諫早豪雨
発災日時 |
1957年7月25日 - 7月28日 |
---|---|
被災地域 | 長崎県諫早市 |
気象記録 | |
最多雨量 | 長崎県瑞穂町西郷(農林省の観測所)で1,109 mm |
人的被害 | |
死者 |
586人 |
行方不明者 |
136人 |
負傷者 |
3,860人 |
建物等被害 | |
全壊 |
1,564棟 |
半壊 |
2,802棟 |
床上浸水 |
24,046棟 |
床下浸水 |
48,519棟 |
出典: 諫早豪雨 - 気象庁 |
諫早豪雨(いさはやごうう)は、1957年7月25日から7月28日にかけて長崎県の諫早市を中心とした地域に発生した大雨(集中豪雨)[注釈 1]。この大雨によって生じた災害は「諫早大水害」とも呼ばれている[2]。
以下の記述では、市町村合併によりすでに消滅している自治体もあるが、原則として豪雨発生当時の自治体名で示す。
南高来郡瑞穂村西郷(現・雲仙市)に設置された農林省(当時)の観測所では24時間降水量が1,109mmという驚異的な降水量を記録し[1]、6時間降水量と12時間降水量では日本歴代最高記録を記録している。
概要
[編集]1957年(昭和32年)7月21日以降、沿海州にあった高気圧が勢力を強めて梅雨前線が南下[2]。梅雨前線は7月24日には関東沖から九州南部を通って黄海南部に至り、25日午前には前線上の黄海南部に低気圧が発生して東に進むとともに前線が北上して活発化した[1]。その後、25日15時には梅雨前線は長崎県中部にほとんど停滞し、その後26日まで前線は停滞しながら雷を伴った記録的豪雨をもたらした[2]。
先述のように南高来郡瑞穂村西郷(現・雲仙市)の農林省(当時)の雨量計では24時間降水量が1,109mmを記録した[1]。一方、ここから南へ約20km離れた島原半島南端の南高来郡口之津町(現・南島原市)では日降水量がわずか86mmで、1000mm以上の差があり、特に25日から26日の大雨は局地性が強かった[2]。なお、当時は集中豪雨の用語はまだ用いられていなかった[2]。

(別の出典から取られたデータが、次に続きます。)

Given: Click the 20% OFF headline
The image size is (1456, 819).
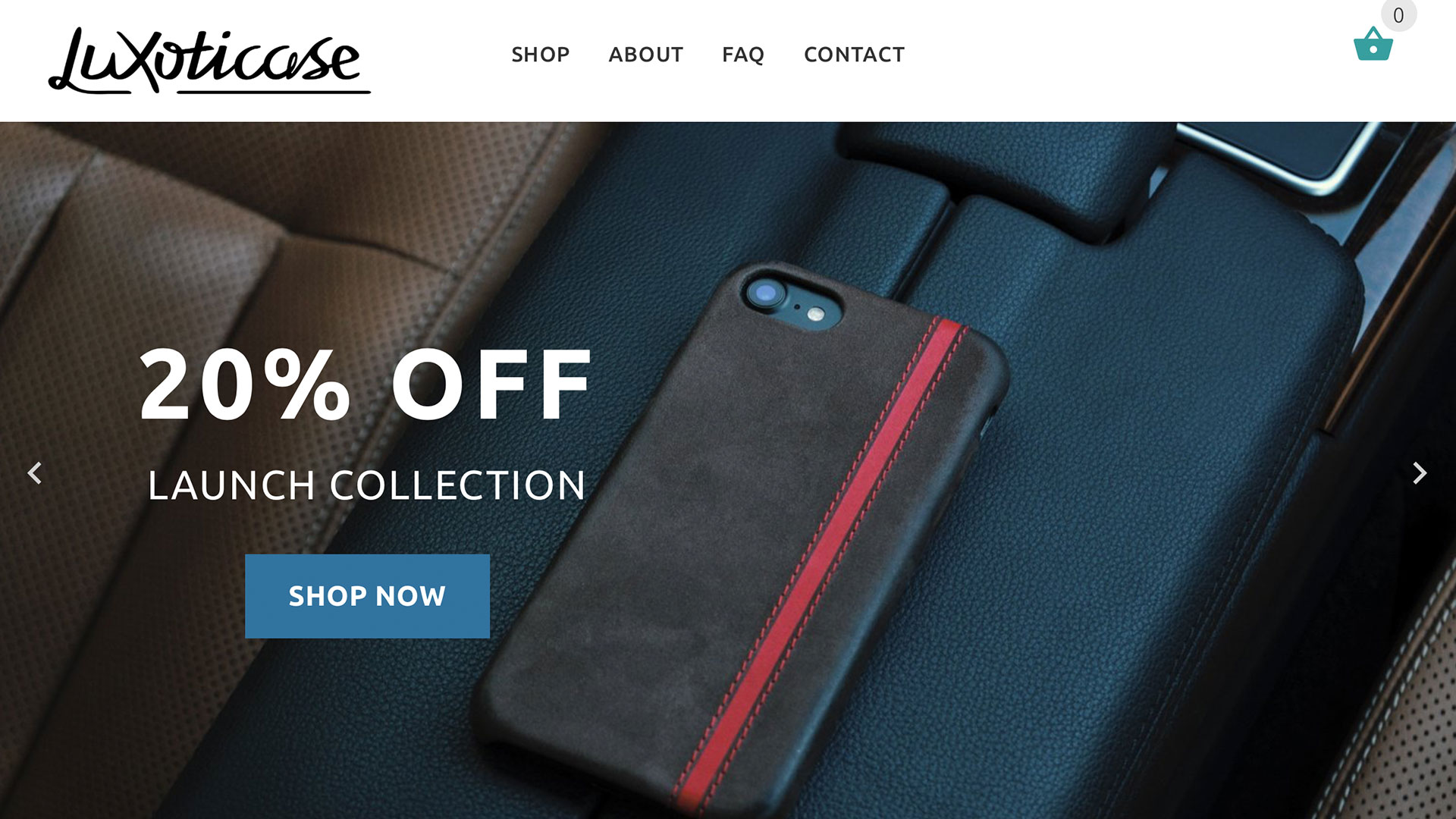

7月25日午後2時に諫早市は諫早水防本部を設置したが[3]、この頃には東部厚生町で床下浸水が発生していた[2]。その後、午後3時には本明川が警戒水位3.50メートルを超えたため非常サイレンが鳴らされた[2][3]。さらに事態の急迫により、午後6時50分には1回目の避難命令サイレン、午後7時30分には2回目の避難命令サイレンが鳴らされた[2][3]。

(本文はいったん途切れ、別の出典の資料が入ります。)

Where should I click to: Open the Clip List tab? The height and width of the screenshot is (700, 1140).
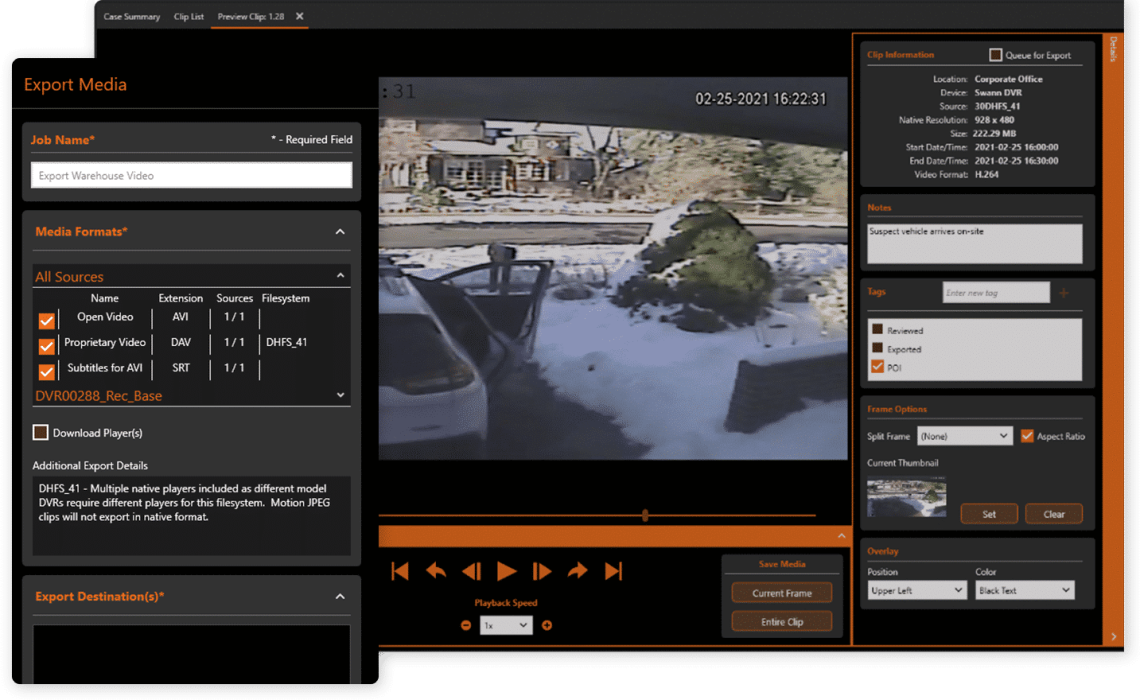click(188, 16)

午後8時頃になると本明川上流部で土石流が多発し、午後9時30分頃には本明川で氾濫が発生したため3回目の避難命令サイレンが鳴らされたものの、直後に市内は停電となり通信は途絶した[2][3]。この大雨で諫早市では2度にわたって本明川が氾濫したが、特に上流での大規模な土石流の発生後に発生した2回目の氾濫では大量の土砂と流木が流入し大きな被害をもたらした[1]。濁流が諫早駅前東永昌町一帯を襲い、四面橋東側上流で破堤して天満町を突き切り、高城神社裏の右岸堤防も破壊された[2][3]。さらに眼鏡橋は江戸時代の天保年間に洪水に流されない橋として建設された石橋だったが、流木が橋に捕捉され流水の疎通を阻害して被害を拡大させた[2]。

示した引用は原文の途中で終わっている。